- **What to do**
Can you give every line of the entries below as a JSON list of strings, with one string per line and blank lines left out?

- **Data for processing**
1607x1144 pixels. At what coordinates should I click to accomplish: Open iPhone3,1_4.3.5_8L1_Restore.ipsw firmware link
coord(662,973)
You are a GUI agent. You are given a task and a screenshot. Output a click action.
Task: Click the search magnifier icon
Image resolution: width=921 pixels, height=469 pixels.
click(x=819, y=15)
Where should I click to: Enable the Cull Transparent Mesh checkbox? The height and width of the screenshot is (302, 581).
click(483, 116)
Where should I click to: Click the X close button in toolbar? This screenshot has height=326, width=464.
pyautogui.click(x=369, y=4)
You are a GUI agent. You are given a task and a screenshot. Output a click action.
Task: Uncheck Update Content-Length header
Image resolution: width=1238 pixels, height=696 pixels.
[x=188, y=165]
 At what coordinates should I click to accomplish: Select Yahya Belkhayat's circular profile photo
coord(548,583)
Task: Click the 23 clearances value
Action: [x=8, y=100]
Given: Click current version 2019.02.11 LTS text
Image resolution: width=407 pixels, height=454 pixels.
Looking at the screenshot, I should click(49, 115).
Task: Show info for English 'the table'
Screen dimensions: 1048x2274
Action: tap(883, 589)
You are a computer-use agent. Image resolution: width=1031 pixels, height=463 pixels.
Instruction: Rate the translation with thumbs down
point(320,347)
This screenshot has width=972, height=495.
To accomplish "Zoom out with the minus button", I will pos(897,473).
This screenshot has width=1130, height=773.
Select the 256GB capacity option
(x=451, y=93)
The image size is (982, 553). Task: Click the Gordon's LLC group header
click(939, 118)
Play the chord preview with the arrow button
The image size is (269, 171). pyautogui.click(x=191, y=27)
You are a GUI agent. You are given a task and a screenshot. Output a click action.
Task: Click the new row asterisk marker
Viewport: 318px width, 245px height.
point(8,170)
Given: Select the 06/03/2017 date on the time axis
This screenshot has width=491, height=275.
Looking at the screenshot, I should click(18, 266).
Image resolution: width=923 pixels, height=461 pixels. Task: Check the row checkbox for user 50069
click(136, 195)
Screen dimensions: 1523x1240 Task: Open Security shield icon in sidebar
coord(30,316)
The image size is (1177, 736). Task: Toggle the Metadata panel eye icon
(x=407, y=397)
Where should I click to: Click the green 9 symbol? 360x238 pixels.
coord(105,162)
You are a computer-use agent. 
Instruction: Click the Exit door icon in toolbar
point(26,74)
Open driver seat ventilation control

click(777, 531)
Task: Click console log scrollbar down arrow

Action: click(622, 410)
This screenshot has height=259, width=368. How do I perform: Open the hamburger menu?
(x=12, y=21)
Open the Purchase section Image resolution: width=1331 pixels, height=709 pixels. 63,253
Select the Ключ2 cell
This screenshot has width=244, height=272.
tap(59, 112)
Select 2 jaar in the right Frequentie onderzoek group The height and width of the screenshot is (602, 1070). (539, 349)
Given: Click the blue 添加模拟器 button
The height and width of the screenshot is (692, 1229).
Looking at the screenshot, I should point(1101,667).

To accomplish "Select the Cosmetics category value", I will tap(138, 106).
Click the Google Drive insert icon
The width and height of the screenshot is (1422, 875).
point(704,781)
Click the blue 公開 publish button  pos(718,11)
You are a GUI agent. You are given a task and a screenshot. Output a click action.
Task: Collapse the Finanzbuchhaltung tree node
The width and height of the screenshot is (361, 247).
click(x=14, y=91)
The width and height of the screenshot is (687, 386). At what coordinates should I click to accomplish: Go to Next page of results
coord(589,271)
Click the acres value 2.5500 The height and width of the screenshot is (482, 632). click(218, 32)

- **Result**
[
  "1607x1144 pixels. At what coordinates should I click to accomplish: Open iPhone3,1_4.3.5_8L1_Restore.ipsw firmware link",
  "coord(662,973)",
  "You are a GUI agent. You are given a task and a screenshot. Output a click action.",
  "Task: Click the search magnifier icon",
  "Image resolution: width=921 pixels, height=469 pixels.",
  "click(x=819, y=15)",
  "Where should I click to: Enable the Cull Transparent Mesh checkbox? The height and width of the screenshot is (302, 581).",
  "click(483, 116)",
  "Where should I click to: Click the X close button in toolbar? This screenshot has height=326, width=464.",
  "pyautogui.click(x=369, y=4)",
  "You are a GUI agent. You are given a task and a screenshot. Output a click action.",
  "Task: Uncheck Update Content-Length header",
  "Image resolution: width=1238 pixels, height=696 pixels.",
  "[x=188, y=165]",
  " At what coordinates should I click to accomplish: Select Yahya Belkhayat's circular profile photo",
  "coord(548,583)",
  "Task: Click the 23 clearances value",
  "Action: [x=8, y=100]",
  "Given: Click current version 2019.02.11 LTS text",
  "Image resolution: width=407 pixels, height=454 pixels.",
  "Looking at the screenshot, I should click(49, 115).",
  "Task: Show info for English 'the table'",
  "Screen dimensions: 1048x2274",
  "Action: tap(883, 589)",
  "You are a computer-use agent. Image resolution: width=1031 pixels, height=463 pixels.",
  "Instruction: Rate the translation with thumbs down",
  "point(320,347)",
  "This screenshot has width=972, height=495.",
  "To accomplish \"Zoom out with the minus button\", I will pos(897,473).",
  "This screenshot has width=1130, height=773.",
  "Select the 256GB capacity option",
  "(x=451, y=93)",
  "The image size is (982, 553). Task: Click the Gordon's LLC group header",
  "click(939, 118)",
  "Play the chord preview with the arrow button",
  "The image size is (269, 171). pyautogui.click(x=191, y=27)",
  "You are a GUI agent. You are given a task and a screenshot. Output a click action.",
  "Task: Click the new row asterisk marker",
  "Viewport: 318px width, 245px height.",
  "point(8,170)",
  "Given: Select the 06/03/2017 date on the time axis",
  "This screenshot has width=491, height=275.",
  "Looking at the screenshot, I should click(18, 266).",
  "Image resolution: width=923 pixels, height=461 pixels. Task: Check the row checkbox for user 50069",
  "click(136, 195)",
  "Screen dimensions: 1523x1240 Task: Open Security shield icon in sidebar",
  "coord(30,316)",
  "The image size is (1177, 736). Task: Toggle the Metadata panel eye icon",
  "(x=407, y=397)",
  "Where should I click to: Click the green 9 symbol? 360x238 pixels.",
  "coord(105,162)",
  "You are a computer-use agent. ",
  "Instruction: Click the Exit door icon in toolbar",
  "point(26,74)",
  "Open driver seat ventilation control",
  "click(777, 531)",
  "Task: Click console log scrollbar down arrow",
  "Action: click(622, 410)",
  "This screenshot has height=259, width=368. How do I perform: Open the hamburger menu?",
  "(x=12, y=21)",
  "Open the Purchase section Image resolution: width=1331 pixels, height=709 pixels. 63,253",
  "Select the Ключ2 cell",
  "This screenshot has width=244, height=272.",
  "tap(59, 112)",
  "Select 2 jaar in the right Frequentie onderzoek group The height and width of the screenshot is (602, 1070). (539, 349)",
  "Given: Click the blue 添加模拟器 button",
  "The height and width of the screenshot is (692, 1229).",
  "Looking at the screenshot, I should point(1101,667).",
  "To accomplish \"Select the Cosmetics category value\", I will tap(138, 106).",
  "Click the Google Drive insert icon",
  "The width and height of the screenshot is (1422, 875).",
  "point(704,781)",
  "Click the blue 公開 publish button  pos(718,11)",
  "You are a GUI agent. You are given a task and a screenshot. Output a click action.",
  "Task: Collapse the Finanzbuchhaltung tree node",
  "The width and height of the screenshot is (361, 247).",
  "click(x=14, y=91)",
  "The width and height of the screenshot is (687, 386). At what coordinates should I click to accomplish: Go to Next page of results",
  "coord(589,271)",
  "Click the acres value 2.5500 The height and width of the screenshot is (482, 632). click(218, 32)"
]